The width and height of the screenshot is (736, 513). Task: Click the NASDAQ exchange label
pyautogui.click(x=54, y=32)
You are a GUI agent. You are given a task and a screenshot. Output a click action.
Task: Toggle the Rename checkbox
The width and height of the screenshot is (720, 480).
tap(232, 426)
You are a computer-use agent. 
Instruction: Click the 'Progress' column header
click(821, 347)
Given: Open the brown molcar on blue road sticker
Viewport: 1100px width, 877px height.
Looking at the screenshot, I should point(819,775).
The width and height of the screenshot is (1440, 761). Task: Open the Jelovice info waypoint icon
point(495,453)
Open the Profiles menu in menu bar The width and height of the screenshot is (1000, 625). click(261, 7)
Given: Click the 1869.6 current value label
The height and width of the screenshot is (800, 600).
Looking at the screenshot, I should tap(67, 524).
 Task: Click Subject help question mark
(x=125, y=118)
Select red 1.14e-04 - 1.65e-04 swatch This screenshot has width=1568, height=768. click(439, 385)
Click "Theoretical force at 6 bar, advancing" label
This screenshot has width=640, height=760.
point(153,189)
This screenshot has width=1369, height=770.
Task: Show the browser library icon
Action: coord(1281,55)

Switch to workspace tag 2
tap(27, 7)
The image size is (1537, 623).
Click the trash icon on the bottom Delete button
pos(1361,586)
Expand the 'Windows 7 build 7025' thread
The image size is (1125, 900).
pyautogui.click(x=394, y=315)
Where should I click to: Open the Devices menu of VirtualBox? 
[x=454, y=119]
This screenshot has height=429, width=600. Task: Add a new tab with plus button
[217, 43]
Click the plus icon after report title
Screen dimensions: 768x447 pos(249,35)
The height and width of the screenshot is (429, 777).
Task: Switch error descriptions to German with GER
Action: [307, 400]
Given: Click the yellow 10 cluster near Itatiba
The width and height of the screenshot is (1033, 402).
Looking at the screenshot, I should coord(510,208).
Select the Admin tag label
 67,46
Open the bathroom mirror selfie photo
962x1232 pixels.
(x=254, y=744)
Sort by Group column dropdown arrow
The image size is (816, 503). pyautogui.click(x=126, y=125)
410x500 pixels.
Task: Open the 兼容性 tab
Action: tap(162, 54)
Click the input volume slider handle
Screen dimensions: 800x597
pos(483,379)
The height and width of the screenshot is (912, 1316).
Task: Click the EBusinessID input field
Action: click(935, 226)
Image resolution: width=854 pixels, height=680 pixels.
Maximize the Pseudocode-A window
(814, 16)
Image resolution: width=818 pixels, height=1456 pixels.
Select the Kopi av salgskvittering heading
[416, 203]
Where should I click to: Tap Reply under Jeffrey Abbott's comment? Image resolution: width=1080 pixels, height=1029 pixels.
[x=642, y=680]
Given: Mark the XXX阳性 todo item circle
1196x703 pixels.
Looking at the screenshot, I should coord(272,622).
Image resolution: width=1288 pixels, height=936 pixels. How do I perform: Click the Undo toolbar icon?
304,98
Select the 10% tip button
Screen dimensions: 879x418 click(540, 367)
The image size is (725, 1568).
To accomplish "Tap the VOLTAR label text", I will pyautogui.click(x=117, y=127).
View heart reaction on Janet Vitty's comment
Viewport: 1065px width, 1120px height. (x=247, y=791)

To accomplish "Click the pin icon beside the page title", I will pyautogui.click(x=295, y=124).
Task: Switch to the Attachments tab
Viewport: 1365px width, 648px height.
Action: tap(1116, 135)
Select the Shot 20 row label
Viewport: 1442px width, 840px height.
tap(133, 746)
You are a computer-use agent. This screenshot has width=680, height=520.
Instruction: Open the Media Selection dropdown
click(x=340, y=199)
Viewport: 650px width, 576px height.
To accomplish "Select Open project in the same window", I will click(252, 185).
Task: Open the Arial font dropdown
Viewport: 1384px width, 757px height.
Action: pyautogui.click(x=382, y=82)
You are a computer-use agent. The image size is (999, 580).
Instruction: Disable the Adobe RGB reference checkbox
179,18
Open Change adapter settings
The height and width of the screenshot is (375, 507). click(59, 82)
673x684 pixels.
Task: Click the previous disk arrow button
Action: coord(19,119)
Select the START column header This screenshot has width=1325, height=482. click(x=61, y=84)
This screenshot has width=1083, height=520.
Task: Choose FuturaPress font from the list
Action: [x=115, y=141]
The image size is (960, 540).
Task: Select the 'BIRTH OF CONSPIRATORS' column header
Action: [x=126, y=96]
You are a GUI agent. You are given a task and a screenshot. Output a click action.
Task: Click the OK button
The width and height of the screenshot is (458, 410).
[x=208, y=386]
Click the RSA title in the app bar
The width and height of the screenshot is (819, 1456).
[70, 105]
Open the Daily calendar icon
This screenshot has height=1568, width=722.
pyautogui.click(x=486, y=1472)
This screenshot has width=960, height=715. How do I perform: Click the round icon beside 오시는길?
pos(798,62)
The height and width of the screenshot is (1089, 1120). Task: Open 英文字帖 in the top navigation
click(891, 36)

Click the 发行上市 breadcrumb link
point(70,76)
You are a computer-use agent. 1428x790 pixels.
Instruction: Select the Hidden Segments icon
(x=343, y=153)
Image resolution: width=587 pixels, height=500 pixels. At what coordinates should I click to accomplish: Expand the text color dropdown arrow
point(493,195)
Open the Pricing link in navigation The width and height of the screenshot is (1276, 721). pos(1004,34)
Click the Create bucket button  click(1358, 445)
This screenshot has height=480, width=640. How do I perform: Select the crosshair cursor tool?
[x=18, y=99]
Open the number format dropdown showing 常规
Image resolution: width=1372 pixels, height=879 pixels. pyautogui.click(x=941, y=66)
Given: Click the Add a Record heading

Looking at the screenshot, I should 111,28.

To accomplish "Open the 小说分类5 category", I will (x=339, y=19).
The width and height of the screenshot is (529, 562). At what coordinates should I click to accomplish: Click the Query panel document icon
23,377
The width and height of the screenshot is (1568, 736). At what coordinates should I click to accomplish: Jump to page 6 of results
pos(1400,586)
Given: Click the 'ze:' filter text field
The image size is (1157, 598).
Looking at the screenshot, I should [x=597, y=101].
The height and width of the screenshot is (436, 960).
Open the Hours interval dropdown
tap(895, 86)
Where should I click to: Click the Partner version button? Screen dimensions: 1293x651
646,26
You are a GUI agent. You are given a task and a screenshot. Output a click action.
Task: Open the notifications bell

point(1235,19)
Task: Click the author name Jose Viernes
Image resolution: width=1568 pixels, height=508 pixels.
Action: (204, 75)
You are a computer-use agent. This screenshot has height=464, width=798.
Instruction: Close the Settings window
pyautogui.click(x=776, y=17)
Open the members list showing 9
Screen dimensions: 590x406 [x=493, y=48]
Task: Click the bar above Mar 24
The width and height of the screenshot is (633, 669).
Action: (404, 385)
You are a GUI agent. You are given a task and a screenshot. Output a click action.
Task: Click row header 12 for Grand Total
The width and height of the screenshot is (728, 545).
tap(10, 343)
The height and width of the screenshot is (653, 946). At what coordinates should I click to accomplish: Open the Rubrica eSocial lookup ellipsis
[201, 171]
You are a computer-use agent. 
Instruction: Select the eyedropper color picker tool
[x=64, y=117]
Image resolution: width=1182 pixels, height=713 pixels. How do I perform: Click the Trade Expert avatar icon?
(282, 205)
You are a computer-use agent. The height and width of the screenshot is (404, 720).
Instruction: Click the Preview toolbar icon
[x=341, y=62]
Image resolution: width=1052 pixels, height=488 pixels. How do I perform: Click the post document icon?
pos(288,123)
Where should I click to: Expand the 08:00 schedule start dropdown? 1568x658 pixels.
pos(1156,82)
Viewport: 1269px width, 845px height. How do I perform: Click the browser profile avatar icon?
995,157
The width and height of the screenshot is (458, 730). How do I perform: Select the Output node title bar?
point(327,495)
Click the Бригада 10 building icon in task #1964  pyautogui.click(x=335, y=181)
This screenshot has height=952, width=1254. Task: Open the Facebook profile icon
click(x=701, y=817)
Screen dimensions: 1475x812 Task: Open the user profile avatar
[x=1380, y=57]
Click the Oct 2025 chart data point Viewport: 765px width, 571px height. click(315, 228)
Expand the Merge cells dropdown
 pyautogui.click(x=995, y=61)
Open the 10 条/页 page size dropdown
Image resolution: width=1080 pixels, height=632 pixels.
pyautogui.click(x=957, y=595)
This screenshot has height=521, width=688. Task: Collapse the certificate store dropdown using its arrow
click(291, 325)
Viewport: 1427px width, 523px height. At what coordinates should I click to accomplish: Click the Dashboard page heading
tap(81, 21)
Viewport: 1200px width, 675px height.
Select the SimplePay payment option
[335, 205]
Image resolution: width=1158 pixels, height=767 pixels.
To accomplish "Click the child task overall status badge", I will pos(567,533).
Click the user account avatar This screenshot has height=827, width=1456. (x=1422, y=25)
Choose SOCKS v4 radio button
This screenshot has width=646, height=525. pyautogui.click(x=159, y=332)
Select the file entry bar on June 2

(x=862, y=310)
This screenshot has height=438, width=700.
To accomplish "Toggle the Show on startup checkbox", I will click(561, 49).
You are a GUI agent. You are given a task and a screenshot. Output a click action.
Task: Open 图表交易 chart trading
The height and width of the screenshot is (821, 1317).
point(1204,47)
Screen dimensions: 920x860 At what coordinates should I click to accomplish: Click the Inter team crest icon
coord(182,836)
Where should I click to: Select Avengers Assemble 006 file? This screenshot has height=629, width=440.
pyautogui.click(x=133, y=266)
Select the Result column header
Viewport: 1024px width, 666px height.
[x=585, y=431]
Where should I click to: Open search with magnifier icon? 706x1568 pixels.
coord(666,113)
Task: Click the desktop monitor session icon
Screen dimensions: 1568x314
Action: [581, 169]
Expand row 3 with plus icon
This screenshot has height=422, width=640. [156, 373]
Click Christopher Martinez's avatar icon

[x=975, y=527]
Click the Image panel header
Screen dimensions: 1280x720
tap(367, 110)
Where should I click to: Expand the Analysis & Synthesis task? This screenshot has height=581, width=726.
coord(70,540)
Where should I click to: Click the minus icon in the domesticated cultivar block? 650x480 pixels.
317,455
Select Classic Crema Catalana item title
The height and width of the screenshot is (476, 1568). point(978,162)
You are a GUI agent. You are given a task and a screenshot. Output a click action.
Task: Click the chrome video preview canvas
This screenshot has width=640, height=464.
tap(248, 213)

━━━━━━━━━━

WHAT NEEDS TO BE DONE: Using the records above, select and copy every line that has the word "chart".

WRITTEN SOLUTION:
Click the Oct 2025 chart data point Viewport: 765px width, 571px height. click(315, 228)
Task: Open 图表交易 chart trading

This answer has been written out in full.